▶ [REQUIRED WORK]: All records are to be printed exactly as they appear.

[Data items]
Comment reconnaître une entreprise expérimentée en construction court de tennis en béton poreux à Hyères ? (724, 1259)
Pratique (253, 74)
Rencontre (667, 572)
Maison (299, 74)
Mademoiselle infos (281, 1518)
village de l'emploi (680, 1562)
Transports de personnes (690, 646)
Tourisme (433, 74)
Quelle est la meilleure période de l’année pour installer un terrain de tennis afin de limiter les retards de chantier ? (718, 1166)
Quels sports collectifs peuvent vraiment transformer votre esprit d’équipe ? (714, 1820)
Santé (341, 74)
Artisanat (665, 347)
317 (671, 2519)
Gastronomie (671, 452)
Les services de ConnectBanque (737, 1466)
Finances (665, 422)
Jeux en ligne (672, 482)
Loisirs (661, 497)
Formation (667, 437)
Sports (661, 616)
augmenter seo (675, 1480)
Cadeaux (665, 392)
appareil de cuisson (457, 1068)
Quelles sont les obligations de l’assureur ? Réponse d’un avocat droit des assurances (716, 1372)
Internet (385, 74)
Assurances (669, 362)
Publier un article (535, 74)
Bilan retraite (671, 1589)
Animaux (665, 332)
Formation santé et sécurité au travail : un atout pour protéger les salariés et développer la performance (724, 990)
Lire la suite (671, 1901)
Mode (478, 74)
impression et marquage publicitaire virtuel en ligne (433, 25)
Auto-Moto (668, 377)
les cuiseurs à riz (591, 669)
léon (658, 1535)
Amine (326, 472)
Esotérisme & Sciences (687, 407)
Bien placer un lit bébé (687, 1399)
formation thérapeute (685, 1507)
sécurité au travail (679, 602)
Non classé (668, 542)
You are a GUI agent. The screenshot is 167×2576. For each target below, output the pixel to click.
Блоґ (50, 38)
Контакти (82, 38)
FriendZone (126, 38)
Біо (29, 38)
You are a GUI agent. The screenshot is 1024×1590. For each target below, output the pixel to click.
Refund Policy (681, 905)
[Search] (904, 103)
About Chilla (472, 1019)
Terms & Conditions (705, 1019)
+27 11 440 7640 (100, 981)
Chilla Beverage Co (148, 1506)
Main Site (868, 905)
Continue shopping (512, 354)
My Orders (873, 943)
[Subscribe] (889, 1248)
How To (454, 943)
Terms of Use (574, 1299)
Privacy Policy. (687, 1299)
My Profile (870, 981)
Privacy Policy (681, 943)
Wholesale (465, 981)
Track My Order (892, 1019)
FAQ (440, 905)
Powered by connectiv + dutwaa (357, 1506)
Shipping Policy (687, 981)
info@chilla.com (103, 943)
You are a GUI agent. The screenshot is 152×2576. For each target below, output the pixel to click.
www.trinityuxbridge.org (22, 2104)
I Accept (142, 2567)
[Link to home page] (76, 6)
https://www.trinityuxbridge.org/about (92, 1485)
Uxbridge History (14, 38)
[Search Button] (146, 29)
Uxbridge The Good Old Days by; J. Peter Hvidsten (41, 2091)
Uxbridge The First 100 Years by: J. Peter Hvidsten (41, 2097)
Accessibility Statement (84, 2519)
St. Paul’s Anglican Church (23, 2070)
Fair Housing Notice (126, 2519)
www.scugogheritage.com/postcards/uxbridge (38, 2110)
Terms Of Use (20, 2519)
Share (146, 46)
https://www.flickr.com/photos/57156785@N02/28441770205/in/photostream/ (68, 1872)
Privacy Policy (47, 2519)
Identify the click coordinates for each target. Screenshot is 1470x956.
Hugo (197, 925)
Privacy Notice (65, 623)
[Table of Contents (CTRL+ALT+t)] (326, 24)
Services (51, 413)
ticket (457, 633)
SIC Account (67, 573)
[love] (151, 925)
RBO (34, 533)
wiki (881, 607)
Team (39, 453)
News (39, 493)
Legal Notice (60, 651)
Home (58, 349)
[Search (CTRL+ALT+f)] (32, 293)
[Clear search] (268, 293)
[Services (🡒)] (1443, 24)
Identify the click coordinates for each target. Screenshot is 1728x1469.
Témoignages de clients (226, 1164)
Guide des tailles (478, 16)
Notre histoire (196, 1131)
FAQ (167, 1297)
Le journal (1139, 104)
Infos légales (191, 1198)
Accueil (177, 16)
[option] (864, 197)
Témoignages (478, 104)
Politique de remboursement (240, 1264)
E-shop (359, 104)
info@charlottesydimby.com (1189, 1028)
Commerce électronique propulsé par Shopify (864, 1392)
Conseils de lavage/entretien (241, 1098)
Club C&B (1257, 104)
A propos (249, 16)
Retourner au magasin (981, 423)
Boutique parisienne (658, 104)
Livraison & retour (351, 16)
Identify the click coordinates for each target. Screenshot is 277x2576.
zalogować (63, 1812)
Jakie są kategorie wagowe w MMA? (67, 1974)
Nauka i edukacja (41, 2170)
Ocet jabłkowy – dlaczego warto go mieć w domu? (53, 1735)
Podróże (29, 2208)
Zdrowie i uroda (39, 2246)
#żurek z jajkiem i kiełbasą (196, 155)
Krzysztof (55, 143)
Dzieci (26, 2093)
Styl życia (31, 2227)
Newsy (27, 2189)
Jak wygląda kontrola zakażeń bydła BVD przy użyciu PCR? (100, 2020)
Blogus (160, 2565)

▶ [REPLY TO THE TASK]:
Comment reconnaître une entreprise expérimentée en construction court de tennis en béton poreux à Hyères ? (724, 1259)
Pratique (253, 74)
Rencontre (667, 572)
Maison (299, 74)
Mademoiselle infos (281, 1518)
village de l'emploi (680, 1562)
Transports de personnes (690, 646)
Tourisme (433, 74)
Quelle est la meilleure période de l’année pour installer un terrain de tennis afin de limiter les retards de chantier ? (718, 1166)
Quels sports collectifs peuvent vraiment transformer votre esprit d’équipe ? (714, 1820)
Santé (341, 74)
Artisanat (665, 347)
317 (671, 2519)
Gastronomie (671, 452)
Les services de ConnectBanque (737, 1466)
Finances (665, 422)
Jeux en ligne (672, 482)
Loisirs (661, 497)
Formation (667, 437)
Sports (661, 616)
augmenter seo (675, 1480)
Cadeaux (665, 392)
appareil de cuisson (457, 1068)
Quelles sont les obligations de l’assureur ? Réponse d’un avocat droit des assurances (716, 1372)
Internet (385, 74)
Assurances (669, 362)
Publier un article (535, 74)
Bilan retraite (671, 1589)
Animaux (665, 332)
Formation santé et sécurité au travail : un atout pour protéger les salariés et développer la performance (724, 990)
Lire la suite (671, 1901)
Mode (478, 74)
impression et marquage publicitaire virtuel en ligne (433, 25)
Auto-Moto (668, 377)
les cuiseurs à riz (591, 669)
léon (658, 1535)
Amine (326, 472)
Esotérisme & Sciences (687, 407)
Bien placer un lit bébé (687, 1399)
formation thérapeute (685, 1507)
sécurité au travail (679, 602)
Non classé (668, 542)
You are a GUI agent. The screenshot is 167×2576. For each target below, output the pixel to click.
Блоґ (50, 38)
Контакти (82, 38)
FriendZone (126, 38)
Біо (29, 38)
You are a GUI agent. The screenshot is 1024×1590. For each target below, output the pixel to click.
Refund Policy (681, 905)
[Search] (904, 103)
About Chilla (472, 1019)
Terms & Conditions (705, 1019)
+27 11 440 7640 (100, 981)
Chilla Beverage Co (148, 1506)
Main Site (868, 905)
Continue shopping (512, 354)
My Orders (873, 943)
[Subscribe] (889, 1248)
How To (454, 943)
Terms of Use (574, 1299)
Privacy Policy. (687, 1299)
My Profile (870, 981)
Privacy Policy (681, 943)
Wholesale (465, 981)
Track My Order (892, 1019)
FAQ (440, 905)
Powered by connectiv + dutwaa (357, 1506)
Shipping Policy (687, 981)
info@chilla.com (103, 943)
You are a GUI agent. The screenshot is 152×2576. For each target below, output the pixel to click.
www.trinityuxbridge.org (22, 2104)
I Accept (142, 2567)
[Link to home page] (76, 6)
https://www.trinityuxbridge.org/about (92, 1485)
Uxbridge History (14, 38)
[Search Button] (146, 29)
Uxbridge The Good Old Days by; J. Peter Hvidsten (41, 2091)
Uxbridge The First 100 Years by: J. Peter Hvidsten (41, 2097)
Accessibility Statement (84, 2519)
St. Paul’s Anglican Church (23, 2070)
Fair Housing Notice (126, 2519)
www.scugogheritage.com/postcards/uxbridge (38, 2110)
Terms Of Use (20, 2519)
Share (146, 46)
https://www.flickr.com/photos/57156785@N02/28441770205/in/photostream/ (68, 1872)
Privacy Policy (47, 2519)
Identify the click coordinates for each target. Screenshot is 1470x956.
Hugo (197, 925)
Privacy Notice (65, 623)
[Table of Contents (CTRL+ALT+t)] (326, 24)
Services (51, 413)
ticket (457, 633)
SIC Account (67, 573)
[love] (151, 925)
RBO (34, 533)
wiki (881, 607)
Team (39, 453)
News (39, 493)
Legal Notice (60, 651)
Home (58, 349)
[Search (CTRL+ALT+f)] (32, 293)
[Clear search] (268, 293)
[Services (🡒)] (1443, 24)
Identify the click coordinates for each target. Screenshot is 1728x1469.
Témoignages de clients (226, 1164)
Guide des tailles (478, 16)
Notre histoire (196, 1131)
FAQ (167, 1297)
Le journal (1139, 104)
Infos légales (191, 1198)
Accueil (177, 16)
[option] (864, 197)
Témoignages (478, 104)
Politique de remboursement (240, 1264)
E-shop (359, 104)
info@charlottesydimby.com (1189, 1028)
Commerce électronique propulsé par Shopify (864, 1392)
Conseils de lavage/entretien (241, 1098)
Club C&B (1257, 104)
A propos (249, 16)
Retourner au magasin (981, 423)
Boutique parisienne (658, 104)
Livraison & retour (351, 16)
Identify the click coordinates for each target. Screenshot is 277x2576.
zalogować (63, 1812)
Jakie są kategorie wagowe w MMA? (67, 1974)
Nauka i edukacja (41, 2170)
Ocet jabłkowy – dlaczego warto go mieć w domu? (53, 1735)
Podróże (29, 2208)
Zdrowie i uroda (39, 2246)
#żurek z jajkiem i kiełbasą (196, 155)
Krzysztof (55, 143)
Dzieci (26, 2093)
Styl życia (31, 2227)
Newsy (27, 2189)
Jak wygląda kontrola zakażeń bydła BVD przy użyciu PCR? (100, 2020)
Blogus (160, 2565)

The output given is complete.